Records for the exercise.
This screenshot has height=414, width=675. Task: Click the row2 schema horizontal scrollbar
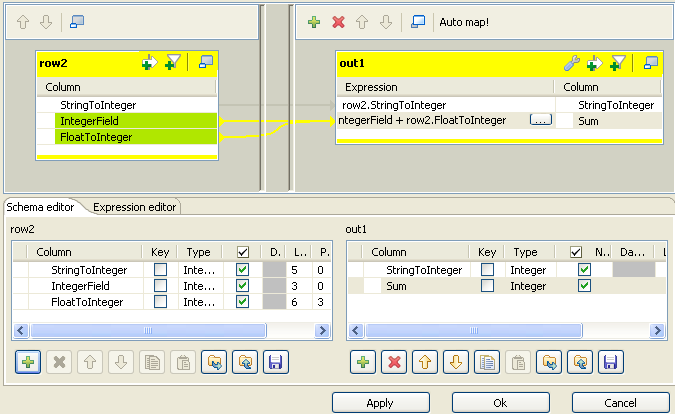(148, 330)
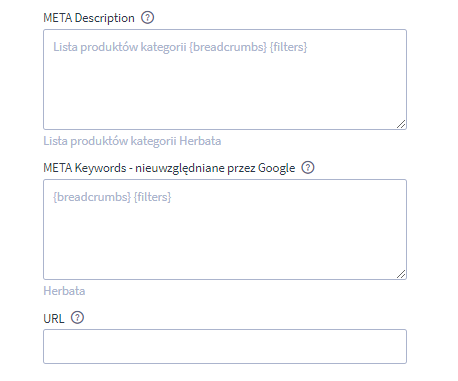The image size is (458, 381).
Task: Click into the empty URL input field
Action: (225, 346)
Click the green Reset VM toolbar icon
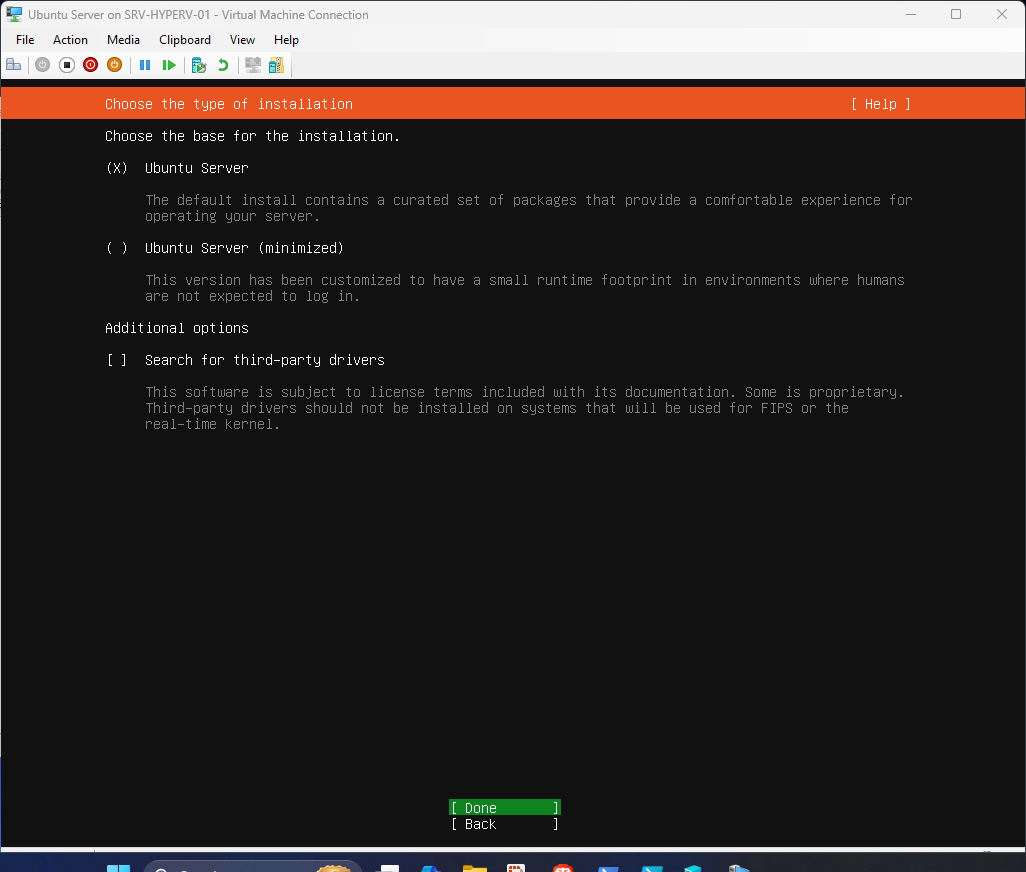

Exercise instructions.
Images in the records should not be copied. Repeat all the rest exactly.

Solution for this problem.
This screenshot has height=414, width=675. Task: Click the row2 schema horizontal scrollbar
(148, 330)
The image size is (458, 381).
Task: Click into the empty URL input field
Action: (225, 346)
Click the green Reset VM toolbar icon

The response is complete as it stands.